Irisin acts on both adipose tissue and skeletal muscle [24], increasing energy expenditure and oxidative metabolism by inducing anabolic genes [25]. Irisin stimulates the expression of uncoupling protein 1 in white adipose cells [10] and promotes the browning of white adipose tissue, thereby increasing energy expenditure and promoting insulin secretion and islet β-cell restruction [26, 27]. Irisin reportedly exerts autocrine regulatory effects on muscle cells. In vivo, irisin injection promoted the synthesis of FNDC5 by muscle fiber cells in mice [28]. In vitro, C2C12 myofibroblasts were stimulated by irisin; the expression of peroxisome proliferator-activated receptor γ coactivator 1α was increased, accompanied by increased mitochondrial concentration and oxygen consumption [29]. Therefore, irisin is regarded as a transmitter, sending signals that modulate the functions of adipocytes and skeletal muscle cells [30]. Levels of irisin are positively correlated with muscle mass [31] and strength [22]. Moreover, irisin is presumed to be the molecular link between muscle and brain, because it influences hippocampal neurogenesis and neural differentiation of embryonic stem cells in mice; moreover, it is considered to be a messenger between exercise and brain function. Because irisin is also regarded a messenger within the muscle–fat–bone–brain axis [32], it may be involved in OSA pathogenesis, which is characterized by dysfunctional metabolism and chronic neuromuscular injury. Our results suggest a potential connection between irisin and OSA; however, no molecular mechanism has yet been reported. Therefore, further work is necessary to elucidate the underlying processes in detail.
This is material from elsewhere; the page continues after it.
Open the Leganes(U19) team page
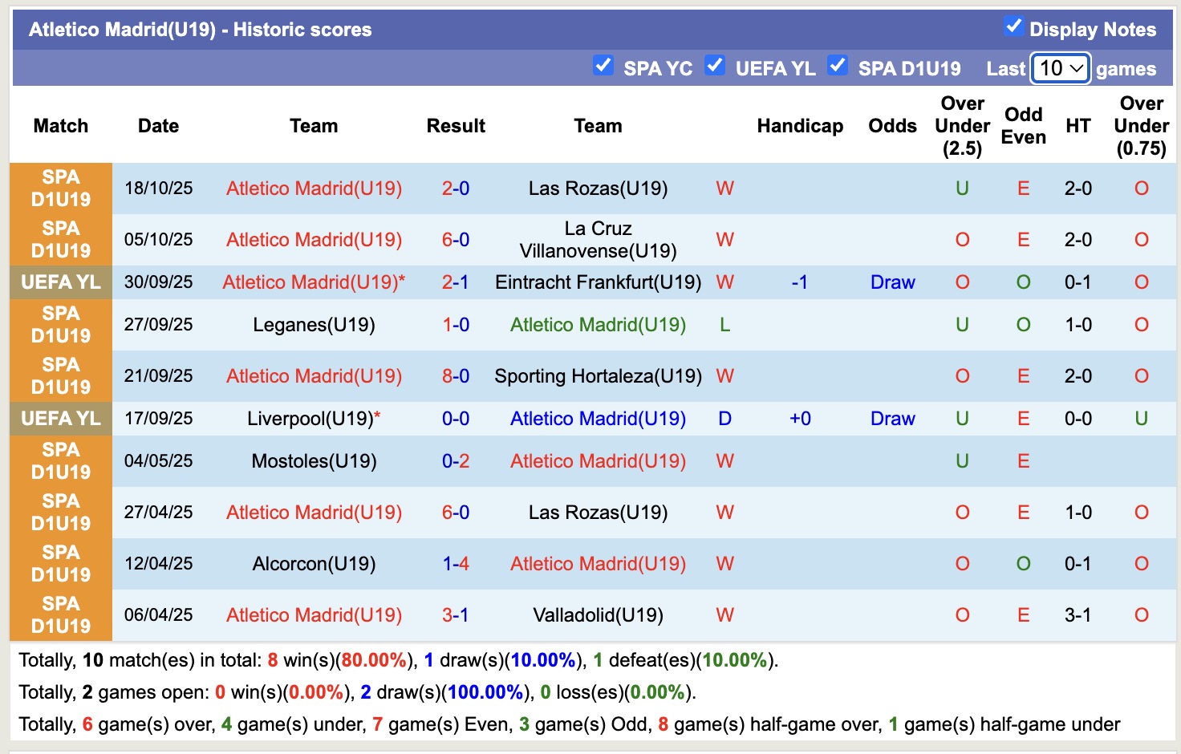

Our work had certain limitations including a small sample size and measurement of only a few parameters. Larger studies are required. Second, our work was cross-sectional in nature, so we cannot define causal relationships; these must be sought in future cohort studies featuring long-term follow-up. Finally, the molecular mechanism involved remains unclear.
The serum irisin concentration correlated significantly with OSA severity, independently of BMI and PA. However, further studies are needed to determine the molecular mechanisms of irisin acting on OSA.
The authors would like to thank all the subjects who participated in the study. This study was supported by grants-in-aid from National Key Project of Research and Development Program of China (Grant No. 2017YFC0112500), the National Natural Science Foundation of China (Grant No. 81600792) and Shanghai Municipal Commission of Science and Technology (Grant No.18DZ2260200).
The authors have no conflicts of interest to declare.
This study was approved by the Ethics Committee of the Shanghai Jiao Tong University Affiliated Sixth People’s Hospital and complied with the Declaration of Helsinki. Informed consent was obtained from all individual participants included in the study.